The gender equality debate and the #metoo movement has took central stage in the public debate in the last few years. And it’s a common assumption that only recently women started to fight to be recognized as equals to men. And yet it’s a debate that it’s at least four hundreds years old. Isn’t it amazing how little has changed in four hundreds years?
When I first learned about Artemisia Gentileschi I was surprised I had never heard of her, not even in my school years where History of Art was one of the subjects I had to do. No one had mentioned her, otherwise I would have remembered. When I looked at the paintings I was in awe. Her heroines were speaking to me through the canvasses. Their expressions were real, and I could understand what they were thinking. They were masterpieces that deserved the recognition of Caravaggio’s not only in the technique, but also in the revolutionary act of treating the female figures not just as pretty naked woman to be admired, but as fierce and courageous women who think and feel.
Artemisia’s story drew me in for it’s connection with our modern world. Reading through the rape trial of 1612 it’s impossible not to draw a comparison with how rape victims are treated nowadays: they’ve asked for it, they wanted it anyway, “is it really true?”. But what was most interesting was discovering that in the 17th Century the debate on gender equality was as alive as today.
In 1600, the Venetian author Lucrezia Marinella published The Nobility and Excellence of Women and the Defects and Vices of Men, and the querelle des femmes was fierce and fisty, using the same arguments we find in the sufraggettes’s speeches few centuries later, and used by women today.
Now female artist are finally getting more recognition.
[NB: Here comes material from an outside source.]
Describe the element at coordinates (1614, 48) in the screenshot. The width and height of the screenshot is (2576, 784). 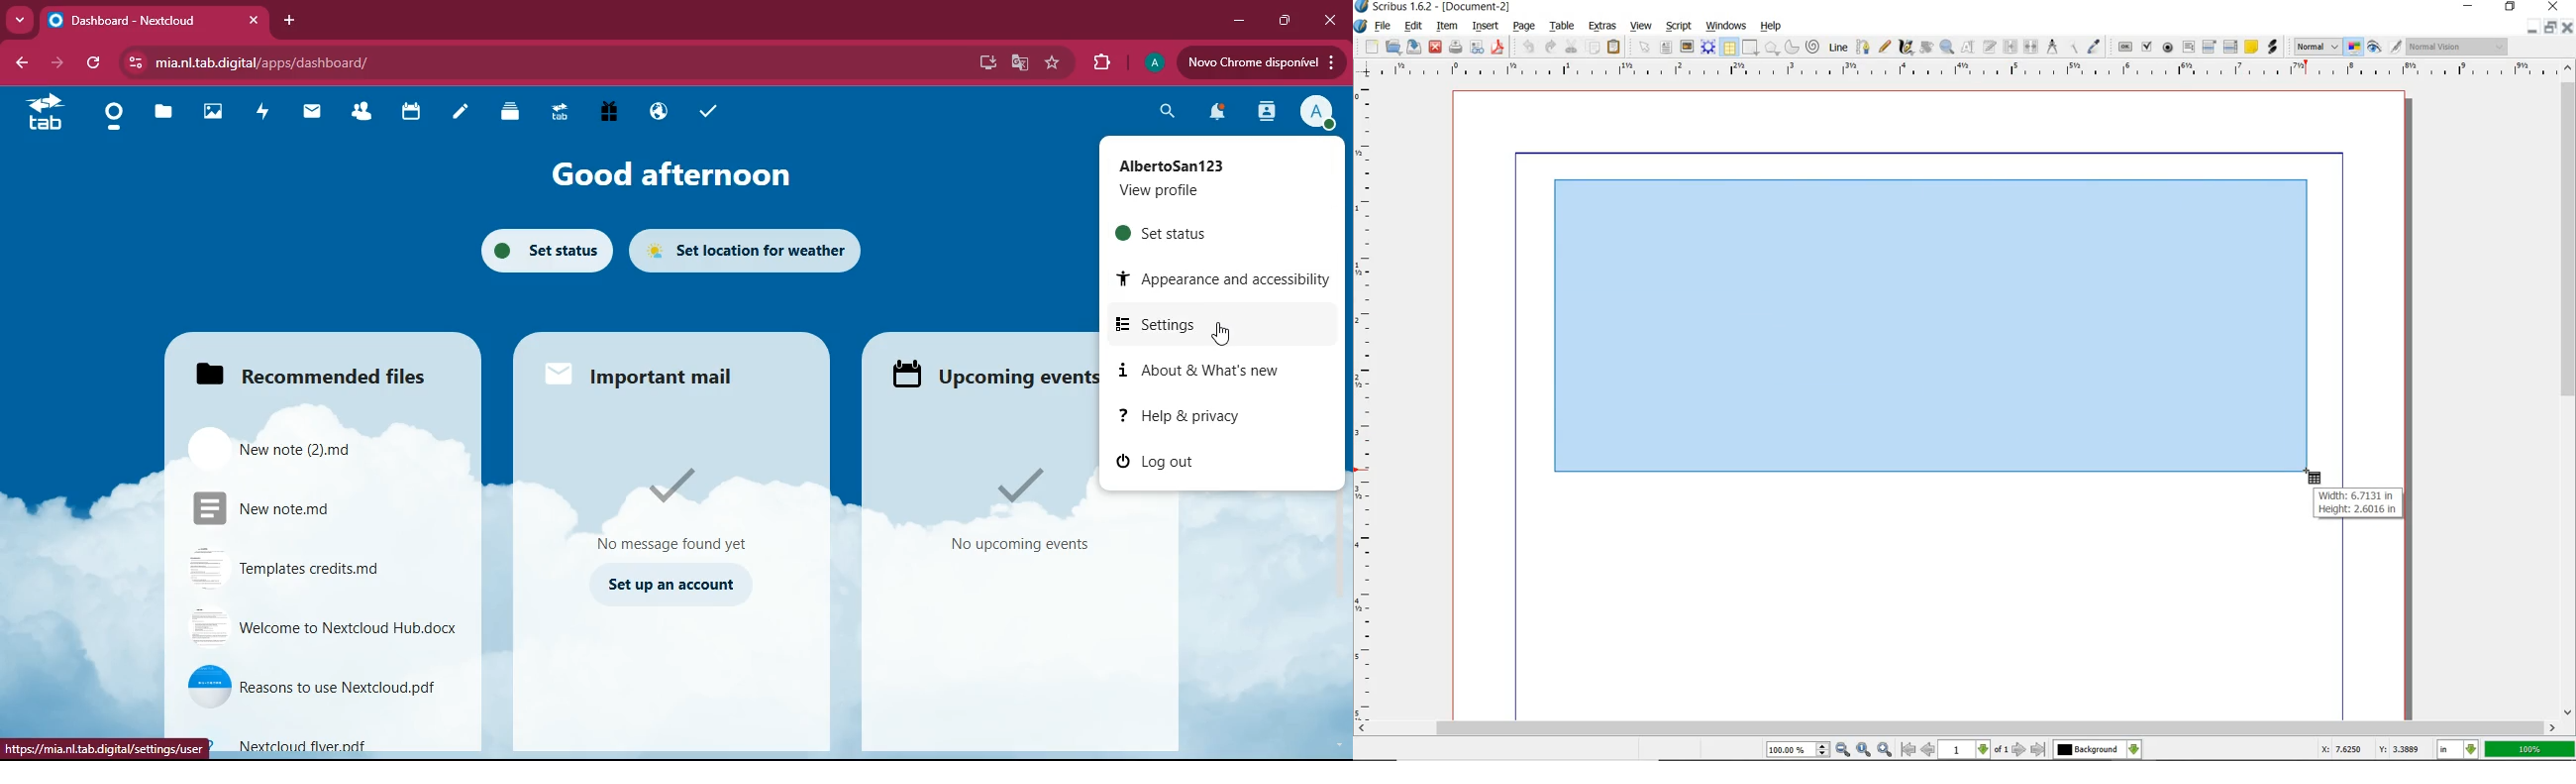
I see `paste` at that location.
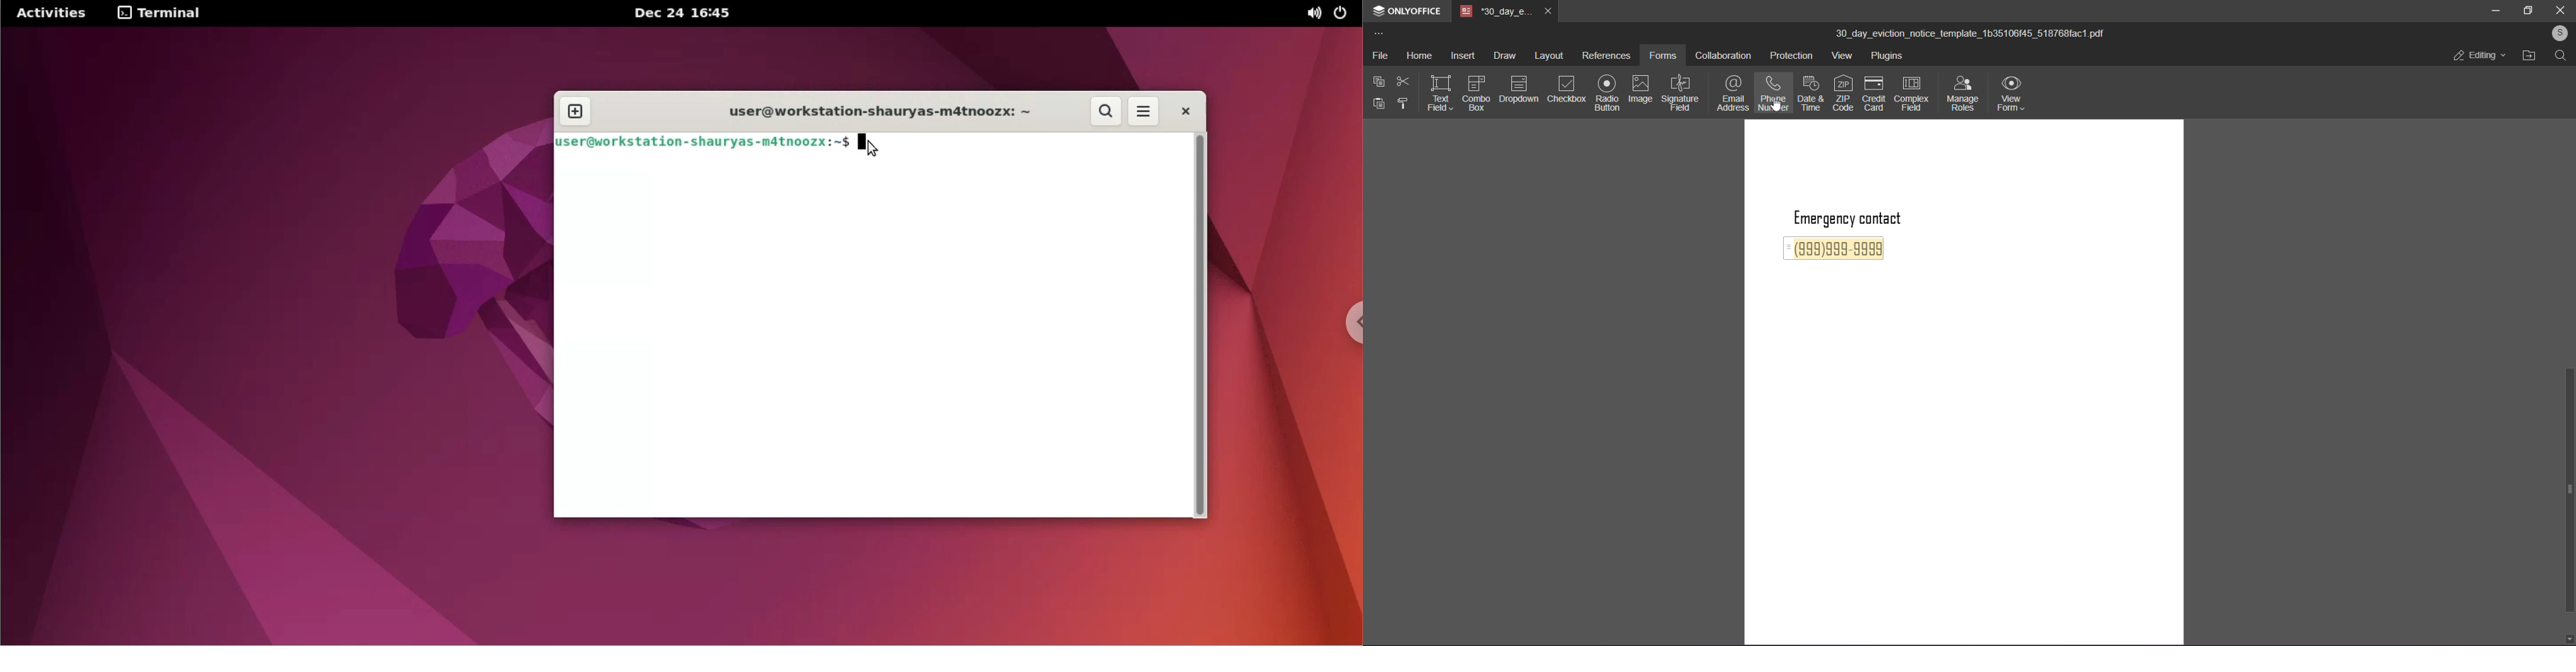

More often than not we look at Artemisia’s paintings in relation to her rape, and are interpreted as a revenge towards her raspist Agostino Tassi. No matter how powerful her Art is, it’s overshadowed by the action of a man that without Artemisia would have been long forgotten.
Artemisia’s paintings are powerful, and she’s the first woman who dares paint the same subjects that male artist paint all the time. She measure her talent with that of men without fear, but she’s treated as a second class artist because of her gender.
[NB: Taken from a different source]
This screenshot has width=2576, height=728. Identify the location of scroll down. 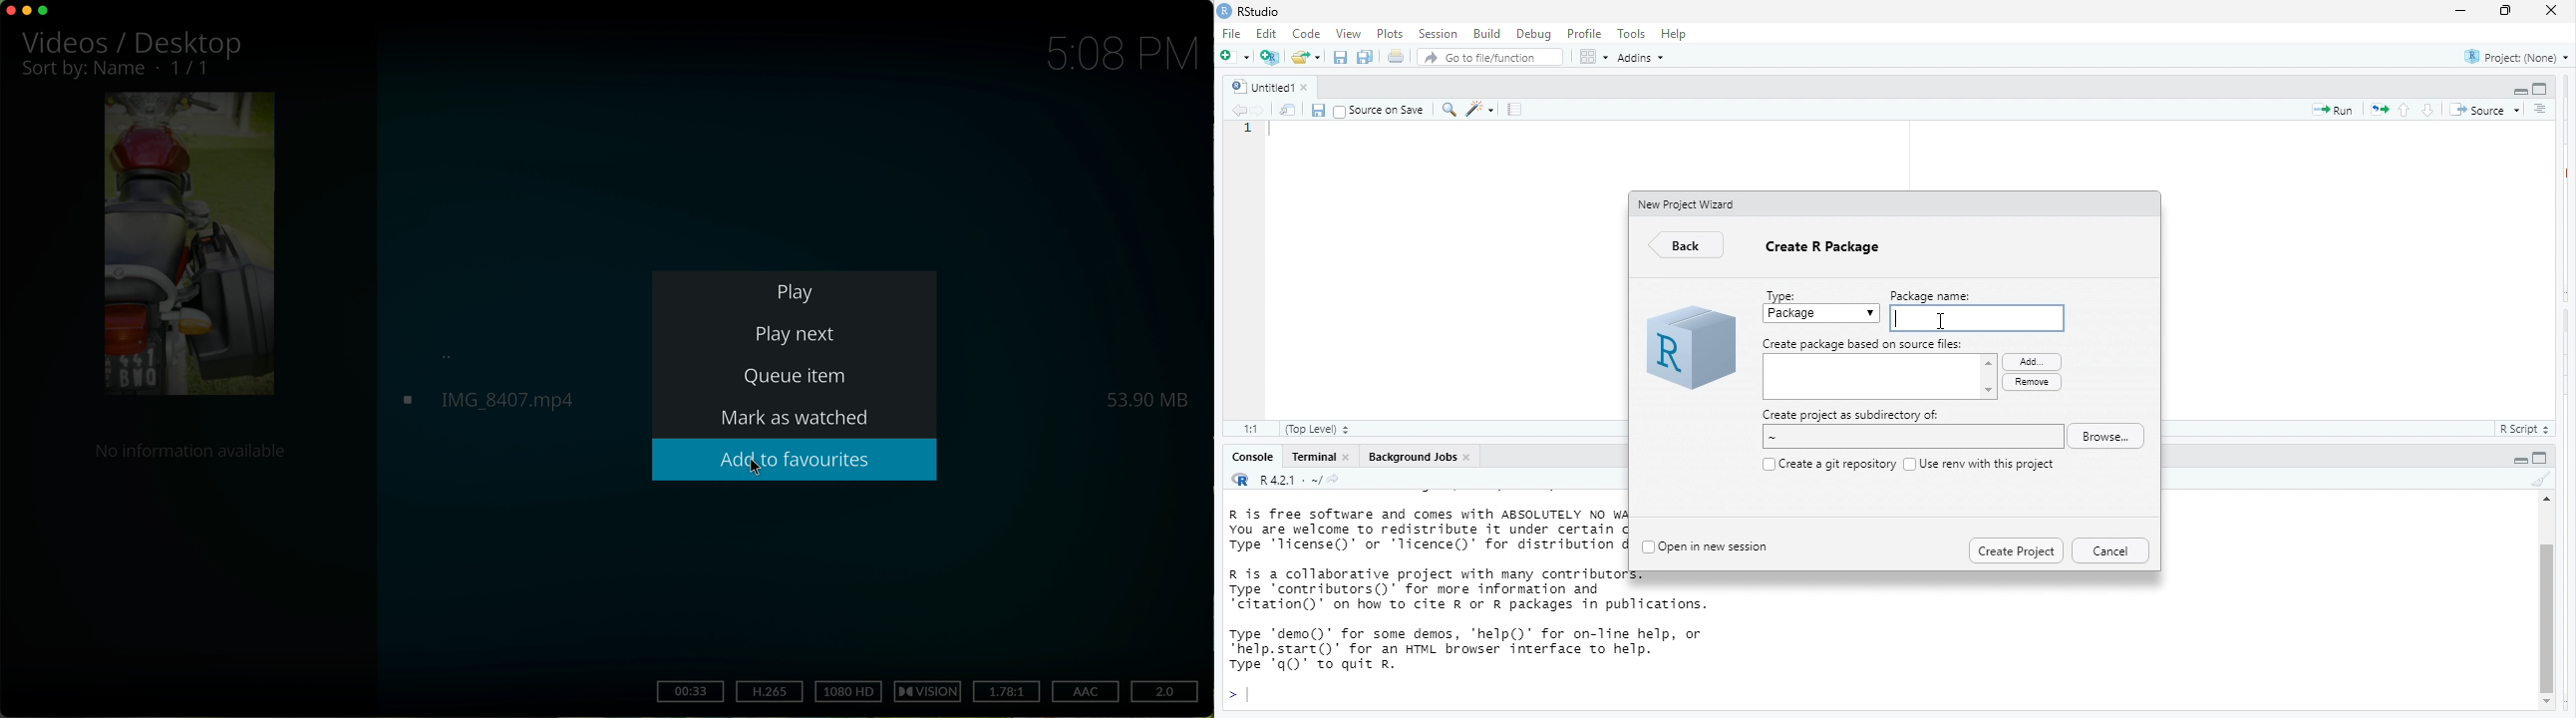
(2548, 703).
Artemisia’s life after the rape is even more interesting than the trial we can find published now. She proves to be a strong, powerful woman who is not afraid to live independently. She is the head of the household, the one that supports her two daughter and her husband through her work. She’s witty and very clever in how she markets herself within the Arts Industry of the time. She travels to all the major courts of Europe and she manages to find a man to love, and that loves her back for who she is. She lives a free life in a time where women had very little freedom.
The play will focus on this story, on Artemisia the talented Superstar, and not Artemisia, the victim of rape who managed to paint.